# Using KMZ files in Sat Navs



## snap_happy (Jun 5, 2012)

Has anyone managed to convert the DOB overlay to be used in a Navigon Sat Nav? Ive been trying for a while now but all i can seemm to do is find one point and not all the others. Also does anyone know if there is a way to filter out some points before uploading it?


----------



## krela (Jun 5, 2012)

cptpies did mention a way to do it earlier today but I can't remember what thread it was in.

If anyone will know he will so hopefully he'll reply at some point.


----------



## RichCooper (Jun 5, 2012)

This one

[ame]http://www.derelictplaces.co.uk/main/showthread.php?t=22601[/ame]


----------



## KingRat (Jun 5, 2012)

I had the DOB on my tomtom - it killed it.


----------



## krela (Jun 5, 2012)

KingRat said:


> I had the DOB on my tomtom - it killed it.



Yeah that's why it would be useful to be able to filter the big KMZ into smaller ones!


----------



## Winch It In (Jun 5, 2012)

HypoBoy done the one I used for my Garmin [ame="http://www.derelictplaces.co.uk/main/showthread.php?t=10927"]http://www.derelictplaces.co.uk/main/showthread.php?t=10927[/ame]


----------



## snap_happy (Jun 5, 2012)

Im struggling to convert the KML file to CSV, any tips? Ive got GPSBabel but i cant see how you actualy save the file anywhere.


----------



## magmo (Jun 5, 2012)

Poiedit will do it http://www.poiedit.com/compatibility.htm

You could filter it when it is in csv format, split it into a north and south datbase to make it easier as it will hamer any GPS.

mo


----------



## snap_happy (Jun 5, 2012)

magmo said:


> Poiedit will do it http://www.poiedit.com/compatibility.htm
> 
> You could filter it when it is in csv format, split it into a north and south datbase to make it easier as it will hamer any GPS.
> 
> mo



Thank you. Id like to be able to filter out what survives and whats removed. That would make a big dent in things. Im also hoping that once i have the CSV file i can delete some entries.


----------



## night crawler (Jun 5, 2012)

It's bad enough on my laptop, one version I have nearly stops the thing


----------



## snap_happy (Jun 5, 2012)

magmo said:


> Poiedit will do it http://www.poiedit.com/compatibility.htm
> 
> You could filter it when it is in csv format, split it into a north and south datbase to make it easier as it will hamer any GPS.
> 
> mo



I think this programmes brilliant and its just what i want but it says that i cant save the file as a CSV.


----------



## magmo (Jun 5, 2012)

It has been a while since i have used it, I will have a look, I may have converted it to a garmin format and then csv to edit and then back again....


----------



## tigger2 (Jun 5, 2012)

snap_happy said:


> I think this programmes brilliant and its just what i want but it says that i cant save the file as a CSV.

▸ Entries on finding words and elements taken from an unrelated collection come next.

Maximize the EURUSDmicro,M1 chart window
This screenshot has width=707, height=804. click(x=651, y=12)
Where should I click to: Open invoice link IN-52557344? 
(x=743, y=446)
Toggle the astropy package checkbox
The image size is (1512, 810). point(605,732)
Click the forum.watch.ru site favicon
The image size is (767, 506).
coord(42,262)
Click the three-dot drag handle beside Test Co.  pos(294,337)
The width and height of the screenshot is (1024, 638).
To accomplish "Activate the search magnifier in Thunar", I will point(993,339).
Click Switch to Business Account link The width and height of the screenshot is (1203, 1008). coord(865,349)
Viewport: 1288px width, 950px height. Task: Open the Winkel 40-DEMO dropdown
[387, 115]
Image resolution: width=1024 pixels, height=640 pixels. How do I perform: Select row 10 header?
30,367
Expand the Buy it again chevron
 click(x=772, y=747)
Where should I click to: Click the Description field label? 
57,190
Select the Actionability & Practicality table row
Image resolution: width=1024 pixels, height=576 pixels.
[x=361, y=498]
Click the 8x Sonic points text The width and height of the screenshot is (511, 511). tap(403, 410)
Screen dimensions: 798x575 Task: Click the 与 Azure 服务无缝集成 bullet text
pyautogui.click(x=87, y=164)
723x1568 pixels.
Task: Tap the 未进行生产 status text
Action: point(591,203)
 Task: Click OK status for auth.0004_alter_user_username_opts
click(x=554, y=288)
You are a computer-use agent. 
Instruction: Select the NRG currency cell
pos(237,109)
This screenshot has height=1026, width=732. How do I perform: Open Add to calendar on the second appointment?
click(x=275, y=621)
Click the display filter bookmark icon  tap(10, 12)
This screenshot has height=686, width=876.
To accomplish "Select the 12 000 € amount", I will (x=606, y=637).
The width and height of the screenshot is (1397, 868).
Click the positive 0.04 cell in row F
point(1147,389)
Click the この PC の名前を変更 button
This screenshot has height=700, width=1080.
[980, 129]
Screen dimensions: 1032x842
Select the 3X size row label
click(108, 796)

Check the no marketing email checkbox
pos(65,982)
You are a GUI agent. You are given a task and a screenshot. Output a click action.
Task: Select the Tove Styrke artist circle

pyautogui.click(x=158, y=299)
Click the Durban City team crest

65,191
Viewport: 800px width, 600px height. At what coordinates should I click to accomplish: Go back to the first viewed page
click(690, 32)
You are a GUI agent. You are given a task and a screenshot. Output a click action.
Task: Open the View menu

Are you trying to 'save as'?

You need to use _Tools > Batch Convert_


----------



## tigger2 (Jun 5, 2012)

snap_happy said:


> Thank you. Id like to be able to filter out what survives and whats removed. That would make a big dent in things. Im also hoping that once i have the CSV file i can delete some entries.



If you open the kmz in GE you can then save each of the four main catagories individually to kml
Batch convert the four resulting kml files to csv

If doing it this way bear in mind that 'removed' in Steve's overlay doesn't mean there are no remains.


----------



## snap_happy (Jun 5, 2012)

I think ive cracked the edditing, thank you.


----------



## Munchh (Jun 5, 2012)

Control S any category in the overlay and you will be able to save any or all, including their sub-directories, as kmz files. I've got my own ways of getting them into sat nav/gps in various combinations of type. This is a case of necessity being the mother of invention for most of us. Glad you're getting somewhere with it.


----------